Well, that explains those artifacts. It would definitely by nice if you 
could take a good photo of it at some time.

 >>> (I'm still thinking that Don's panel have never had a matching piece
 >>> of real hardware, since I don't think that CPU was ever built.)
 >
 > I can only say that I worked on real 11/74 hardware in 1978-9 writing
 > microcode for the 11/74 CIS (commercial instruction set) accelerator
 > (packed decimal, string instructions, etc). See
http://www.bitsavers.org/pdf/dec/pdp11/1174/Prelim_KB11-E_Diffs_Aug78.pdf
 > for a memo written by Ray Boucher, one of the hardware designers (Al,
 > how did you ever come across a memo such as this???). The other hardware
 > designed was Mike Brown. The other microcoders were Dave Sager and Lewis
 > Costas. The project manager was Dave Barry. How much more do you need to
 > know?

Ok.

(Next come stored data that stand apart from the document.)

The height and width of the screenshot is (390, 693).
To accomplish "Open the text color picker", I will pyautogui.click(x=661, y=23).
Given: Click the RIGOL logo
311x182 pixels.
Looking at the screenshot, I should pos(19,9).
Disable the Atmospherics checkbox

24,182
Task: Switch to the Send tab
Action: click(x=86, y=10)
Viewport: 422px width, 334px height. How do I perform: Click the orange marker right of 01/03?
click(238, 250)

I'm conviced. :-)
Thanks, by the way for clearing that up.

 > Not a lot of 11/74 CIS systems were built, probably no more than a dozen
 > or so maximum. The 11/74 folded in the 11/70MP changes which had been
 > done about a year earlier, so an 11/74 was really an 11/70MP base plus
 > the CIS option. Later when the 11/74 CIS was killed as a product, the
 > 11/74 name lived on, but it was strictly a renamed version of the 
11/70MP.

Wonderful that some were really built. Were they every used for 
anything, or were they just built to prove it worked, and then 
cancelled? What happened to those machines?

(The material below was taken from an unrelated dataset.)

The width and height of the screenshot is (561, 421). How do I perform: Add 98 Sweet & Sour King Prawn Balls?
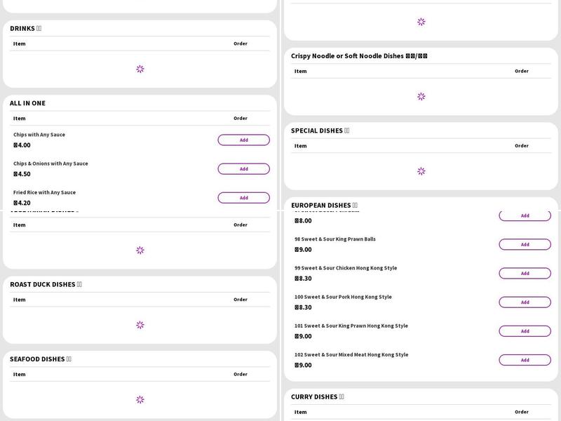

Hmm, you raised a new question in my mind. I have always been under the 
impression that the 11/74 designation was for the MP system, but here 
you seem to imply that the 11/74 was really the 11/70 with CIS, and the 
moniker was actually only taken over by the MP system after the 11/70 
CIS was cancelled. Is that correctly understood? If so, that's interesting.

Do you know why they cancelled it? (Well, I could guess that the CIS 
really didn't turn out to be something customers asked for, especially 
not after the VAX started rolling, but anyway...)

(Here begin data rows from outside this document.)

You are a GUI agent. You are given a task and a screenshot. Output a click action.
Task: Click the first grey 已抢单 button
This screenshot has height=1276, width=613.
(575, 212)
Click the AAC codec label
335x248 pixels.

 >>>>> Were there non-multiprocessor 11/74s?  If so, what would have been
 >>>>> the benefits over 11/70s?
 >>
 >>>
 >>> Yes there were. And the benifits were none. Actually, they were
 >>> slightly worse than normal 11/70s, but the difference were minimal.
 >>> After DEC decided to not make the 11/74 into a commercial product,
 >>> they used 11/74 parts for 11/70 machines. Atleast inhouse. Not sure if
 >>> any of those parts found their way into customers machines.
 >>>
 >>> Used as such, the differences were basically related to cache: The MMU
 >>> have the cache bypass bit. The ASRB instruction always bypass the
 >>> cache, and you can also order the machine to explicitly bypass the
 >>> cache (unless my memory fails me).
 >>>
 >>> But nothing of this was used by any OS normally, so the only thing
 >>> noticeable would be the slower ASRB instruction.
 >>>
 >
 > All true statements. ASRB to memory was modified to act as the semaphore
 > instruction and thus always bypassed the cache AND did an atomic
 > read/modify/write cycle to the memory. The valid semaphore memory values
 > were 0 and 1; ASRB would then always set the memory value to 0 and
 > return the old value in the C-bit from the right shift carry out.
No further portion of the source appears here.